(Exercise materials)

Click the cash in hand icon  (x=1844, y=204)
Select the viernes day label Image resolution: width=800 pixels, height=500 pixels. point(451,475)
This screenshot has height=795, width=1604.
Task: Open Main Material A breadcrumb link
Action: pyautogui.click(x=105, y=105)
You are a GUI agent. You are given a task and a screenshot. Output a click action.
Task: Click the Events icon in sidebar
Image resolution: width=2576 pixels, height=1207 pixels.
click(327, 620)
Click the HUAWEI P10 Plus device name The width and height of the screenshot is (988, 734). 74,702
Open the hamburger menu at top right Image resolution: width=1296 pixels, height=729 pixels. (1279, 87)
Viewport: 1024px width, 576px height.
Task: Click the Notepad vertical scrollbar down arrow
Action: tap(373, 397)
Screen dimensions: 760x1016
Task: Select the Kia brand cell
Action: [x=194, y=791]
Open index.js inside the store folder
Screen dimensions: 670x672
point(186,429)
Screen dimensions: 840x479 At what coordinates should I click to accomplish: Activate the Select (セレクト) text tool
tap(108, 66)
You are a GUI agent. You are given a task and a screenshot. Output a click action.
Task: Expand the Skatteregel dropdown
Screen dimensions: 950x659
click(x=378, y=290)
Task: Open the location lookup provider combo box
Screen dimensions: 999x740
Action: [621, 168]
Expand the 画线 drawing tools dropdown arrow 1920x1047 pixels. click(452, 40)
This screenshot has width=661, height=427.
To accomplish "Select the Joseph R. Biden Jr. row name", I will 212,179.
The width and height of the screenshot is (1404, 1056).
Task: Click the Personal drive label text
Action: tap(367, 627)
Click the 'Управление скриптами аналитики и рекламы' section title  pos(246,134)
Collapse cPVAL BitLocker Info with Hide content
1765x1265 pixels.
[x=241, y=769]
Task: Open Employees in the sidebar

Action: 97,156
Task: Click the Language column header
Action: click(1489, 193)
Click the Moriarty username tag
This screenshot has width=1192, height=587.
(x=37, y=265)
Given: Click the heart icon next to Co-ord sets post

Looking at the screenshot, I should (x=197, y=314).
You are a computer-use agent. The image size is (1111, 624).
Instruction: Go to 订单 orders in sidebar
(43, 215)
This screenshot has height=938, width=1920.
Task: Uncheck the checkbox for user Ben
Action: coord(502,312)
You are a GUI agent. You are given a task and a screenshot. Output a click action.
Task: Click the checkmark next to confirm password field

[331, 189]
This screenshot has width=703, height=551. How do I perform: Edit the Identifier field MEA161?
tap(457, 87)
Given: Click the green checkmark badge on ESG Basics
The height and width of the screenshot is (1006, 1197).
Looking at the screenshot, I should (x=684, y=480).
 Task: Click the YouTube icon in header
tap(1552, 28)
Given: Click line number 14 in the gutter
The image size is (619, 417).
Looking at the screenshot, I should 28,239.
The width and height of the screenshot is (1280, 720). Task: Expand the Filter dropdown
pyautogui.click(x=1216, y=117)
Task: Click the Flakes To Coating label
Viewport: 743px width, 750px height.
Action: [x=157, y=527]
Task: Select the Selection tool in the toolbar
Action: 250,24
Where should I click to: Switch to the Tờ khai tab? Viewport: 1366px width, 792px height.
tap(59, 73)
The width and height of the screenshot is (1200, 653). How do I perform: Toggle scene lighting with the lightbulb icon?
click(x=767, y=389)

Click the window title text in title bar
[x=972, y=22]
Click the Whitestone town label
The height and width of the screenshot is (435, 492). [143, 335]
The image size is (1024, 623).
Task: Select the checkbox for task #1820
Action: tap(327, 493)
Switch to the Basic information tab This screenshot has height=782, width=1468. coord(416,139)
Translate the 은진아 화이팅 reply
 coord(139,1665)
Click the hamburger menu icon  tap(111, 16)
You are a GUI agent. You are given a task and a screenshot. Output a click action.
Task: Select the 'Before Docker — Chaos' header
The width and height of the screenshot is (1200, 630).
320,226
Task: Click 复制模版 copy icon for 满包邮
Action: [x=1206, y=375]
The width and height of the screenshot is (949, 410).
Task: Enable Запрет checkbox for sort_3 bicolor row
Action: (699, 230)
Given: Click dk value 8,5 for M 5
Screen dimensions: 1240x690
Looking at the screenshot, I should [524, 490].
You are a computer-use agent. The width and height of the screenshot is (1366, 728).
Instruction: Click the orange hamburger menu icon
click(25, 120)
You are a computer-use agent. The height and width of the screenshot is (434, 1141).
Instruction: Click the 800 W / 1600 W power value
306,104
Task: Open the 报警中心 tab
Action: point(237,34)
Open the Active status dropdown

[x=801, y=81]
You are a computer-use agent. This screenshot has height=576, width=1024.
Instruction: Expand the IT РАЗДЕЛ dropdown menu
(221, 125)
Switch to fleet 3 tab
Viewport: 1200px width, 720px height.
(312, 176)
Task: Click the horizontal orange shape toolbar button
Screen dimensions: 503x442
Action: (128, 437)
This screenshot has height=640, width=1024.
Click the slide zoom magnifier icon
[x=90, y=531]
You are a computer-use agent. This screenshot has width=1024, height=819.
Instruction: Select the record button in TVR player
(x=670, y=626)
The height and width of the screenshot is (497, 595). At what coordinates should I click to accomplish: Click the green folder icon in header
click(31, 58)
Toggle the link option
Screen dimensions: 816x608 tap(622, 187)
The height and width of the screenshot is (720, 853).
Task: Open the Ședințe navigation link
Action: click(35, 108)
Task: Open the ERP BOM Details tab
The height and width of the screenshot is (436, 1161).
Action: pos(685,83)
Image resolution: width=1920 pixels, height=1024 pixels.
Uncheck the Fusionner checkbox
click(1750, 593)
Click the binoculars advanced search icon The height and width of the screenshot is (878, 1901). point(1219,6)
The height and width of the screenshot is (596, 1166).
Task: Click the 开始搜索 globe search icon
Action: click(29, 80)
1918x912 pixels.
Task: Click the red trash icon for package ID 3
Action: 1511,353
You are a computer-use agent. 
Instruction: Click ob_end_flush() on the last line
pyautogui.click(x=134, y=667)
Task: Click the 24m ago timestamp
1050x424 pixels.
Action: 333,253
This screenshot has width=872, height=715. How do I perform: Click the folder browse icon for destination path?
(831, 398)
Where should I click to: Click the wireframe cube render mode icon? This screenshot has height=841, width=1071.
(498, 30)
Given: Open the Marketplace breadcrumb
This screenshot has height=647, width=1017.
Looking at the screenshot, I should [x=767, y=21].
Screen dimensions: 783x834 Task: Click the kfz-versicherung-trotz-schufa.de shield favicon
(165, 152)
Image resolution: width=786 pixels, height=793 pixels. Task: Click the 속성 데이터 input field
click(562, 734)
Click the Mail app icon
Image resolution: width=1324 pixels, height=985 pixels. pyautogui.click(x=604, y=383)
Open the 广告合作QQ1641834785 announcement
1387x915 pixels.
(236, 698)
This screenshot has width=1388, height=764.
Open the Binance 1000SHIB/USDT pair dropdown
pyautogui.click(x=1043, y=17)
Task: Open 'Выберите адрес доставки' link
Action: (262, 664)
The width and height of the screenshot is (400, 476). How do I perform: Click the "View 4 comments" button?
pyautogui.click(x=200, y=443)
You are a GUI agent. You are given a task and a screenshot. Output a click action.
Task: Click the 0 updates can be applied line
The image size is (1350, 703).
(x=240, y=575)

(End Exercise materials)

What is needed is each line of the data, printed exactly.

### Written solution
Click the cash in hand icon  (x=1844, y=204)
Select the viernes day label Image resolution: width=800 pixels, height=500 pixels. point(451,475)
This screenshot has height=795, width=1604.
Task: Open Main Material A breadcrumb link
Action: pyautogui.click(x=105, y=105)
You are a GUI agent. You are given a task and a screenshot. Output a click action.
Task: Click the Events icon in sidebar
Image resolution: width=2576 pixels, height=1207 pixels.
click(327, 620)
Click the HUAWEI P10 Plus device name The width and height of the screenshot is (988, 734). 74,702
Open the hamburger menu at top right Image resolution: width=1296 pixels, height=729 pixels. (1279, 87)
Viewport: 1024px width, 576px height.
Task: Click the Notepad vertical scrollbar down arrow
Action: tap(373, 397)
Screen dimensions: 760x1016
Task: Select the Kia brand cell
Action: [x=194, y=791]
Open index.js inside the store folder
Screen dimensions: 670x672
point(186,429)
Screen dimensions: 840x479 At what coordinates should I click to accomplish: Activate the Select (セレクト) text tool
tap(108, 66)
You are a GUI agent. You are given a task and a screenshot. Output a click action.
Task: Expand the Skatteregel dropdown
Screen dimensions: 950x659
click(x=378, y=290)
Task: Open the location lookup provider combo box
Screen dimensions: 999x740
Action: [621, 168]
Expand the 画线 drawing tools dropdown arrow 1920x1047 pixels. click(452, 40)
This screenshot has width=661, height=427.
To accomplish "Select the Joseph R. Biden Jr. row name", I will 212,179.
The width and height of the screenshot is (1404, 1056).
Task: Click the Personal drive label text
Action: tap(367, 627)
Click the 'Управление скриптами аналитики и рекламы' section title  pos(246,134)
Collapse cPVAL BitLocker Info with Hide content
1765x1265 pixels.
[x=241, y=769]
Task: Open Employees in the sidebar

Action: 97,156
Task: Click the Language column header
Action: click(1489, 193)
Click the Moriarty username tag
This screenshot has width=1192, height=587.
(x=37, y=265)
Given: Click the heart icon next to Co-ord sets post

Looking at the screenshot, I should (x=197, y=314).
You are a computer-use agent. The image size is (1111, 624).
Instruction: Go to 订单 orders in sidebar
(43, 215)
This screenshot has height=938, width=1920.
Task: Uncheck the checkbox for user Ben
Action: coord(502,312)
You are a GUI agent. You are given a task and a screenshot. Output a click action.
Task: Click the checkmark next to confirm password field

[331, 189]
This screenshot has width=703, height=551. How do I perform: Edit the Identifier field MEA161?
tap(457, 87)
Given: Click the green checkmark badge on ESG Basics
The height and width of the screenshot is (1006, 1197).
Looking at the screenshot, I should (x=684, y=480).
 Task: Click the YouTube icon in header
tap(1552, 28)
Given: Click line number 14 in the gutter
The image size is (619, 417).
Looking at the screenshot, I should 28,239.
The width and height of the screenshot is (1280, 720). Task: Expand the Filter dropdown
pyautogui.click(x=1216, y=117)
Task: Click the Flakes To Coating label
Viewport: 743px width, 750px height.
Action: [x=157, y=527]
Task: Select the Selection tool in the toolbar
Action: 250,24
Where should I click to: Switch to the Tờ khai tab? Viewport: 1366px width, 792px height.
tap(59, 73)
The width and height of the screenshot is (1200, 653). How do I perform: Toggle scene lighting with the lightbulb icon?
click(x=767, y=389)

Click the window title text in title bar
[x=972, y=22]
Click the Whitestone town label
The height and width of the screenshot is (435, 492). [143, 335]
The image size is (1024, 623).
Task: Select the checkbox for task #1820
Action: tap(327, 493)
Switch to the Basic information tab This screenshot has height=782, width=1468. coord(416,139)
Translate the 은진아 화이팅 reply
 coord(139,1665)
Click the hamburger menu icon  tap(111, 16)
You are a GUI agent. You are given a task and a screenshot. Output a click action.
Task: Select the 'Before Docker — Chaos' header
The width and height of the screenshot is (1200, 630).
320,226
Task: Click 复制模版 copy icon for 满包邮
Action: [x=1206, y=375]
The width and height of the screenshot is (949, 410).
Task: Enable Запрет checkbox for sort_3 bicolor row
Action: (699, 230)
Given: Click dk value 8,5 for M 5
Screen dimensions: 1240x690
Looking at the screenshot, I should [524, 490].
You are a computer-use agent. The width and height of the screenshot is (1366, 728).
Instruction: Click the orange hamburger menu icon
click(25, 120)
You are a computer-use agent. The height and width of the screenshot is (434, 1141).
Instruction: Click the 800 W / 1600 W power value
306,104
Task: Open the 报警中心 tab
Action: point(237,34)
Open the Active status dropdown

[x=801, y=81]
You are a computer-use agent. This screenshot has height=576, width=1024.
Instruction: Expand the IT РАЗДЕЛ dropdown menu
(221, 125)
Switch to fleet 3 tab
Viewport: 1200px width, 720px height.
(312, 176)
Task: Click the horizontal orange shape toolbar button
Screen dimensions: 503x442
Action: (128, 437)
This screenshot has height=640, width=1024.
Click the slide zoom magnifier icon
[x=90, y=531]
You are a computer-use agent. This screenshot has width=1024, height=819.
Instruction: Select the record button in TVR player
(x=670, y=626)
The height and width of the screenshot is (497, 595). At what coordinates should I click to accomplish: Click the green folder icon in header
click(31, 58)
Toggle the link option
Screen dimensions: 816x608 tap(622, 187)
The height and width of the screenshot is (720, 853).
Task: Open the Ședințe navigation link
Action: click(35, 108)
Task: Open the ERP BOM Details tab
The height and width of the screenshot is (436, 1161).
Action: pos(685,83)
Image resolution: width=1920 pixels, height=1024 pixels.
Uncheck the Fusionner checkbox
click(1750, 593)
Click the binoculars advanced search icon The height and width of the screenshot is (878, 1901). point(1219,6)
The height and width of the screenshot is (596, 1166).
Task: Click the 开始搜索 globe search icon
Action: click(29, 80)
1918x912 pixels.
Task: Click the red trash icon for package ID 3
Action: 1511,353
You are a computer-use agent. 
Instruction: Click ob_end_flush() on the last line
pyautogui.click(x=134, y=667)
Task: Click the 24m ago timestamp
1050x424 pixels.
Action: 333,253
This screenshot has width=872, height=715. How do I perform: Click the folder browse icon for destination path?
(831, 398)
Where should I click to: Click the wireframe cube render mode icon? This screenshot has height=841, width=1071.
(498, 30)
Given: Open the Marketplace breadcrumb
This screenshot has height=647, width=1017.
Looking at the screenshot, I should [x=767, y=21].
Screen dimensions: 783x834 Task: Click the kfz-versicherung-trotz-schufa.de shield favicon
(165, 152)
Image resolution: width=786 pixels, height=793 pixels. Task: Click the 속성 데이터 input field
click(562, 734)
Click the Mail app icon
Image resolution: width=1324 pixels, height=985 pixels. pyautogui.click(x=604, y=383)
Open the 广告合作QQ1641834785 announcement
1387x915 pixels.
(236, 698)
This screenshot has width=1388, height=764.
Open the Binance 1000SHIB/USDT pair dropdown
pyautogui.click(x=1043, y=17)
Task: Open 'Выберите адрес доставки' link
Action: (262, 664)
The width and height of the screenshot is (400, 476). How do I perform: Click the "View 4 comments" button?
pyautogui.click(x=200, y=443)
You are a GUI agent. You are given a task and a screenshot. Output a click action.
Task: Click the 0 updates can be applied line
The image size is (1350, 703).
(x=240, y=575)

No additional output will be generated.